Sorry Nkaissery, but arresting journalists is like putting out a fire using a dog’s tail

The Daily Nation's parliamentary Editor John Ngirachu speaks on "Press Pass", an NTV programme on the media, on October 15, 2015. PHOTO | VINCENT NG'ETHE | NATION MEDIA GROUP

What you need to know:

  • If Kenyatta allowed his relative, Udi Gecaga, to buy the main newspaper in the country, he would lose the respect of those who called him the Burning Spear because of his confidence.

  • I will never forget the shock, on my first visit to the UK, of reading a survey which indicated that the police force in that country was the most trusted institution.

  • By contrast, just three weeks ago, a boy in Nairobi whose mother was in the salon wandered out and got lost. Well-wishers brought him to the newsroom rather than to the police station.

Kenyans love to complain about their newspapers.

But that’s a good thing because in many other countries in Africa they simply never read the papers.

The Nation has the highest circulation of any newspaper on the continent outside South Africa partly because of Kenya’s unique history when it comes to the private media.

At independence, nearly all of the new governments in Africa shut down the privately owned press.

HOW AGA KHAN PERSUADED JOMO KENYATTA

Kenya and Senegal were among the few exceptions.

Players in the Jomo Kenyatta government, especially members of the ruling elite who did not like the Nation’s editorial line, tried to force the Aga Khan to sell the paper to them in the 1970s.

Fortunately for Kenya, the Aga Khan displayed a deft hand. He went behind their backs and directly to Mzee Kenyatta.

He played the flattery card, as we learn from Gerry Loughran’s The Birth of a Nation, a rich book which a smart publisher should bring out in soft copy to gain a larger audience.

The Aga Khan told Mzee Kenyatta that he was respected around the world because, unlike others including his fellow giants such as Kwame Nkrumah, he and Leopold Senghor of Senegal were the only ones who were confident enough to tolerate a free press.

PROFESSIONALISM

If Kenyatta allowed his relative, Udi Gecaga, to buy the main newspaper in the country, he would lose the respect of those who called him the Burning Spear because of his confidence.

That sealed the deal. Mzee picked up the phone and called the fellows who were lining up to buy the Nation and told them to drop the plan.

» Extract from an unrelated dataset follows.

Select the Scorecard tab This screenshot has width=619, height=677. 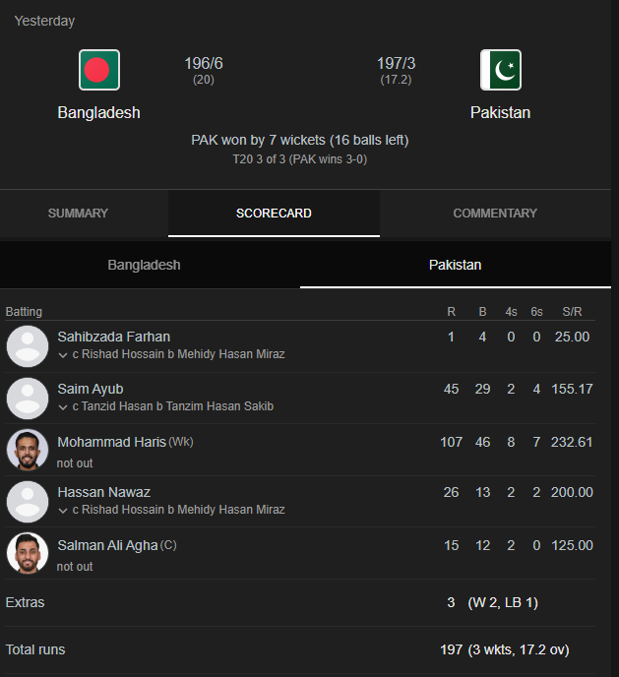click(x=274, y=214)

That was an important moment because the fact the media remained in private hands — and the presence of numerous journalists from London’s Fleet Street among the early core of editors at both the Nation and the Standard — meant that the print media in Kenya came to have a degree of professionalism higher than most on the continent.

It’s true the media has its shortcomings which it needs to address. But Kenya is the only country I know of where, for years, in survey after survey, the media has been named as the most trusted institution.

CHECK SOCIETY

That’s not because the media is especially great.

It is a commentary of the dysfunction of many other institutions in the country which means that many are left relying on the press to keep other segments of society in check.

I will never forget the shock, on my first visit to the UK, of reading a survey which indicated that the police force in that country was the most trusted institution.

People at festivals routinely posed for pictures with the officers, who were unarmed and asked them for directions.

By contrast, just three weeks ago, a boy in Nairobi whose mother was in the salon wandered out and got lost. Well-wishers brought him to the newsroom rather than to the police station.

The reporter Stella Cherono took care of the baby and put out messages on social media about him. NTV reported on it. Desperation set in around 9 pm because legally he had to be turned over to a police station for the night.

Fortunately the mother was traced thanks to the TV message and she came over to reclaim him just in time.

MUZZLING THE MEDIA

This context should help explain to Major-General Joseph Nkaissery why trying to muzzle the media in Kenya in this day and age is a waste of time.

The train left the station decades ago.

Even Daniel Moi couldn’t put the genie back into the bottle although he tried.

The likes of Wahome Mutahi, Otieno Mak’Onyango and my former editor Mugo Theuri were jailed, Pius Nyamora was exiled and the photojournalist Wallace Gichere was thrown by the police out of a third-floor apartment and left paralysed for life.

It was all in vain. Wahome Mutahi memorably advised Moi when he temporarily shut down reception of the BBC (which was a popular alternative to state broadcast media) that his efforts would be as futile as those of a dog trying to put out a fire using its tail.

If it was impossible to shut down the media in those days, how does Nkaissery propose to successfully stop reportage of corruption in 2015 again?